From the review: "Basically, even though the SL2 resides near the bottom of the price list, it delivers noise performance equal to those near the top." How refreshing.


----------



## aceflibble (Aug 15, 2017)

Tangent said:


> From the review: "Basically, even though the SL2 resides near the bottom of the price list, it delivers noise performance equal to those near the top." How refreshing.


Well it's the same sensor as many of the last few more expensive APS-C SLRs and Ms, and the processor isn't far behind either. So it makes sense the basic image quality would be the same. Same thing Fuji does with their £500-800 bodies (same price bracket the 200D/SL2 is in).

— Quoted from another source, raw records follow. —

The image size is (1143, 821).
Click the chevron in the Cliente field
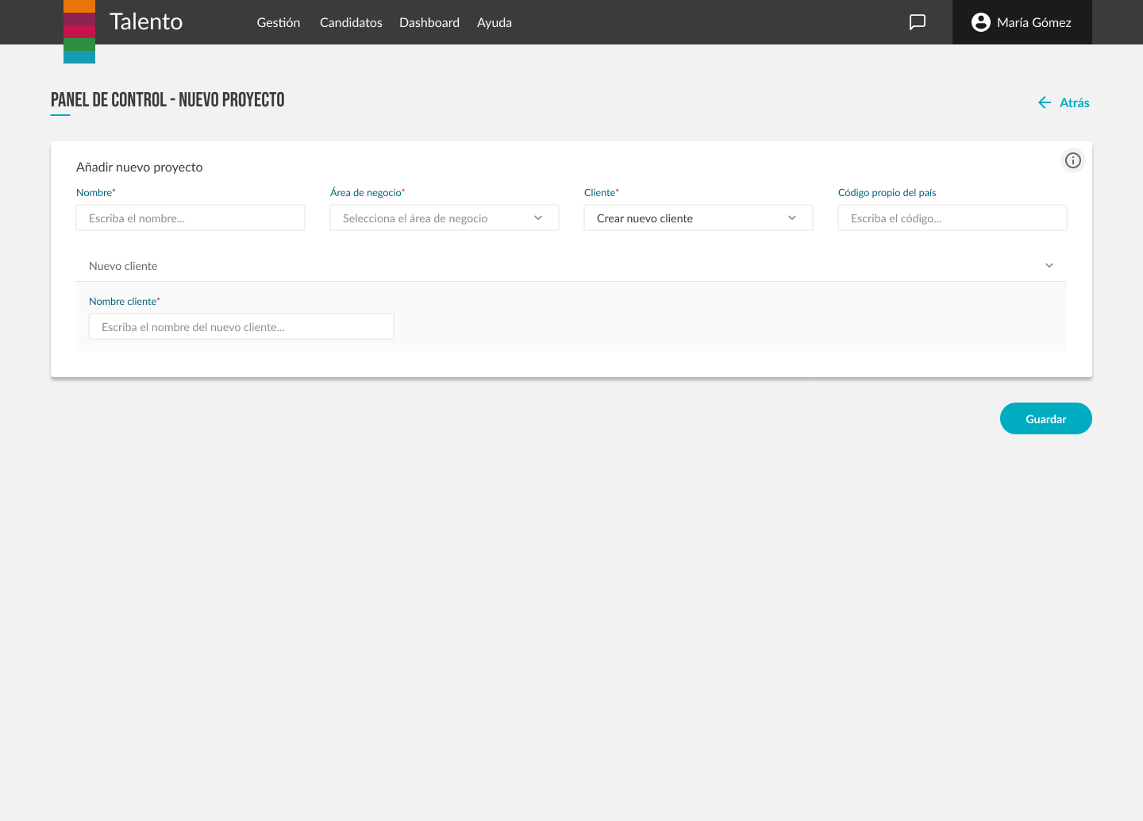click(791, 218)
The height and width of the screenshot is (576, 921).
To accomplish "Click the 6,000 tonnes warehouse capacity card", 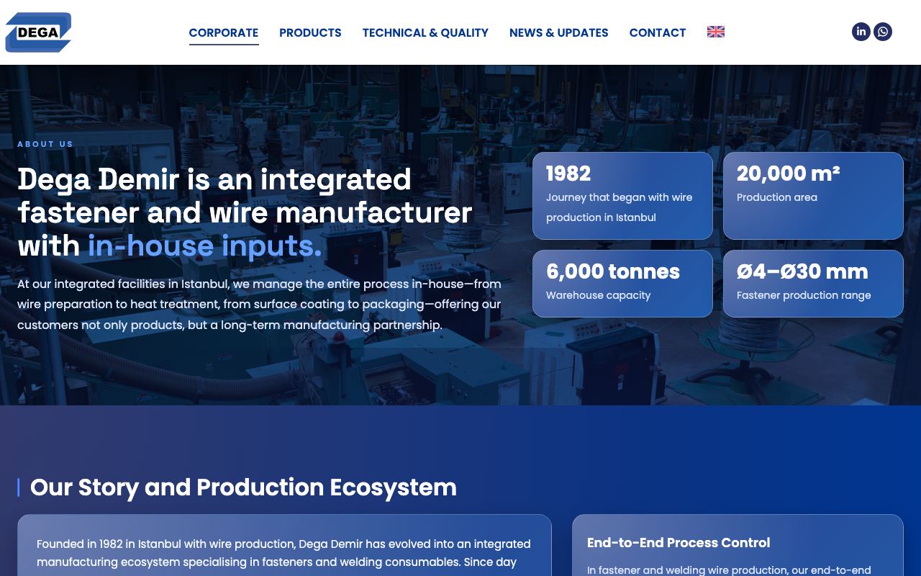I will click(622, 284).
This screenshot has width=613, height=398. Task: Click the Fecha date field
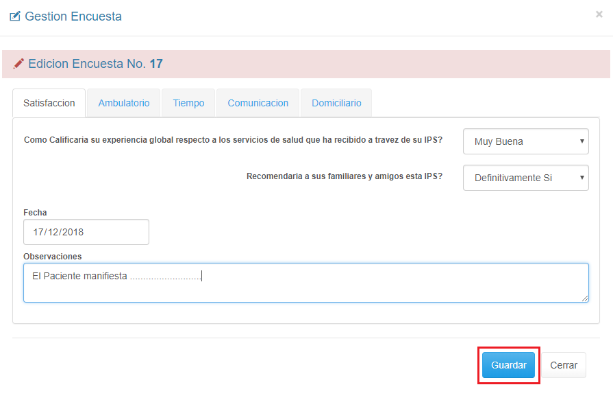click(86, 232)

Keep the most essential guts the same, lose the fancier parts; better way to make cheaper, smaller bodies than the reverse.


----------



## YuengLinger (Aug 15, 2017)

While, in theory, it would be nice to have a camera this size that allows me to use my ef and ef-s lenses, I wouldn't want to use fast lenses.

According to TDP: "While it focuses very consistently (most important), the review camera I have been using unfortunately focuses slightly in front of its subjects and, with the AF Microadjustment feature not included in this model, this SL2 needs a visit to Canon Service (or exchanged). "

Yes, I've heard the assertion that this is not for fast lenses. So why would somebody wanting a small camera limit themselves? If they have the lenses, they have to put aside the fast ones. If they don't have the lenses but they want a small body, why not go with mirrorless and the associated native lenses?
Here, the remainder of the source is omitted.